SOURCE DOCUMENT:

P2 Perceptions of blockchain trustworthiness will increase when governance, user interfaces, and institutional norms co-evolve with protocol-level guarantees to form a coherent socio-technical system.

4. Experience Design

While blockchain protocols are designed to be mathematically secure and transparent, many users do not experience them that way. Instead, they encounter complexity, opacity, and friction that undermine confidence. Experience design and the field of Human–Computer Interaction (HCI) provide useful lenses for understanding this gap. These perspectives focus on how people interact with systems, the barriers that reduce usability, and the design strategies that can improve trust.

4.1. Usability Barriers

One of the most prominent challenges is digital key management. Blockchain relies on public–private key pairs to authenticate transactions and secure assets. While cryptographically robust, these mechanisms place a heavy burden on users. Losing a private key often means permanent loss of access to funds or data. Solutions such as seed phrases or hardware wallets may protect against theft but are intimidating for novices and unforgiving of error [7]. Instead of instilling confidence, key management frequently generates anxiety and reluctance to adopt blockchain-based applications.
A second barrier is transaction complexity. On networks such as Ethereum, users must pay “gas fees” to execute transactions. These fees fluctuate based on network demand and can be difficult to predict. To the average user, the logic of variable fees is opaque, creating confusion about fairness and frustration with unpredictability [26]. If transaction costs appear arbitrary, the perception of transparency that blockchain seeks to foster is undermined.

AVAILABLE DATA:
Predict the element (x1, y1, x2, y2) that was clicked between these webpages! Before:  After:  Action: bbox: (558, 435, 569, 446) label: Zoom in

REQUIRED TASKS:
1. Answer these from the blockchain experience-design passage:
(a) What must users on Ethereum pay to execute transactions?
(b) According to the passage, what does losing a private key often mean?
(c) Which two fields does the passage name as lenses for understanding the gap between blockchain's design and users' experience?
2. Render this sentence from the blockchain experience-design passage in Spanish: "Losing a private key often means permanent loss of access to funds or data."

SOLVED PROBLEMS:
1.
(a) "Gas fees."
(b) Permanent loss of access to funds or data.
(c) Experience design and Human–Computer Interaction (HCI).

2. Perder una clave privada a menudo significa la pérdida permanente del acceso a fondos o datos.